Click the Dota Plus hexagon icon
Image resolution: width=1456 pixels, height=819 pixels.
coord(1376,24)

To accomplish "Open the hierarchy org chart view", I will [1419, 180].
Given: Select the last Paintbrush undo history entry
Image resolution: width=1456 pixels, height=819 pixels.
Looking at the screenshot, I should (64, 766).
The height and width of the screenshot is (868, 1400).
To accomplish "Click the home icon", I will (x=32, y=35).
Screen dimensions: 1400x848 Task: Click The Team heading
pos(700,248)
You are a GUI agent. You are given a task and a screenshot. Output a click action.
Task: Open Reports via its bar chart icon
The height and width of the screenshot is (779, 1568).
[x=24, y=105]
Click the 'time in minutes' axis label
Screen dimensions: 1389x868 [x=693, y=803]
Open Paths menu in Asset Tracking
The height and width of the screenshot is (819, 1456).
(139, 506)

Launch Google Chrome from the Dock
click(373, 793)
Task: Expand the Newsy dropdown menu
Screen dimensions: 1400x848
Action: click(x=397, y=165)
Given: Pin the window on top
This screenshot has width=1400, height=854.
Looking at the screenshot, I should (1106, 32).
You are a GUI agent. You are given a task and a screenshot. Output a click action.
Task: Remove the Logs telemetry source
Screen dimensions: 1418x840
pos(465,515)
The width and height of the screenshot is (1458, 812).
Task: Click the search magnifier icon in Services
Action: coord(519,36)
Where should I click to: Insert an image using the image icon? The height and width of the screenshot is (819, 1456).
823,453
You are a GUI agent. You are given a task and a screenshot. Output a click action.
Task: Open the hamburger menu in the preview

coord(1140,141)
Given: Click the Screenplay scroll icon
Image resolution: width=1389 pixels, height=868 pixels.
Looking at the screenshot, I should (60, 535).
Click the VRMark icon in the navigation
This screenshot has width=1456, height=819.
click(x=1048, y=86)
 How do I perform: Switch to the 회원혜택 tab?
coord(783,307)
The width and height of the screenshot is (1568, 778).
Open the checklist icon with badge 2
========
#### Work instructions:
All entries must be duplicated exactly, with none left out.

#### Task response:
Click the Dota Plus hexagon icon
Image resolution: width=1456 pixels, height=819 pixels.
coord(1376,24)

To accomplish "Open the hierarchy org chart view", I will [1419, 180].
Given: Select the last Paintbrush undo history entry
Image resolution: width=1456 pixels, height=819 pixels.
Looking at the screenshot, I should (64, 766).
The height and width of the screenshot is (868, 1400).
To accomplish "Click the home icon", I will (x=32, y=35).
Screen dimensions: 1400x848 Task: Click The Team heading
pos(700,248)
You are a GUI agent. You are given a task and a screenshot. Output a click action.
Task: Open Reports via its bar chart icon
The height and width of the screenshot is (779, 1568).
[x=24, y=105]
Click the 'time in minutes' axis label
Screen dimensions: 1389x868 [x=693, y=803]
Open Paths menu in Asset Tracking
The height and width of the screenshot is (819, 1456).
(139, 506)

Launch Google Chrome from the Dock
click(373, 793)
Task: Expand the Newsy dropdown menu
Screen dimensions: 1400x848
Action: click(x=397, y=165)
Given: Pin the window on top
This screenshot has width=1400, height=854.
Looking at the screenshot, I should (1106, 32).
You are a GUI agent. You are given a task and a screenshot. Output a click action.
Task: Remove the Logs telemetry source
Screen dimensions: 1418x840
pos(465,515)
The width and height of the screenshot is (1458, 812).
Task: Click the search magnifier icon in Services
Action: coord(519,36)
Where should I click to: Insert an image using the image icon? The height and width of the screenshot is (819, 1456).
823,453
You are a GUI agent. You are given a task and a screenshot. Output a click action.
Task: Open the hamburger menu in the preview

coord(1140,141)
Given: Click the Screenplay scroll icon
Image resolution: width=1389 pixels, height=868 pixels.
Looking at the screenshot, I should (60, 535).
Click the VRMark icon in the navigation
This screenshot has width=1456, height=819.
click(x=1048, y=86)
 How do I perform: Switch to the 회원혜택 tab?
coord(783,307)
The width and height of the screenshot is (1568, 778).
Open the checklist icon with badge 2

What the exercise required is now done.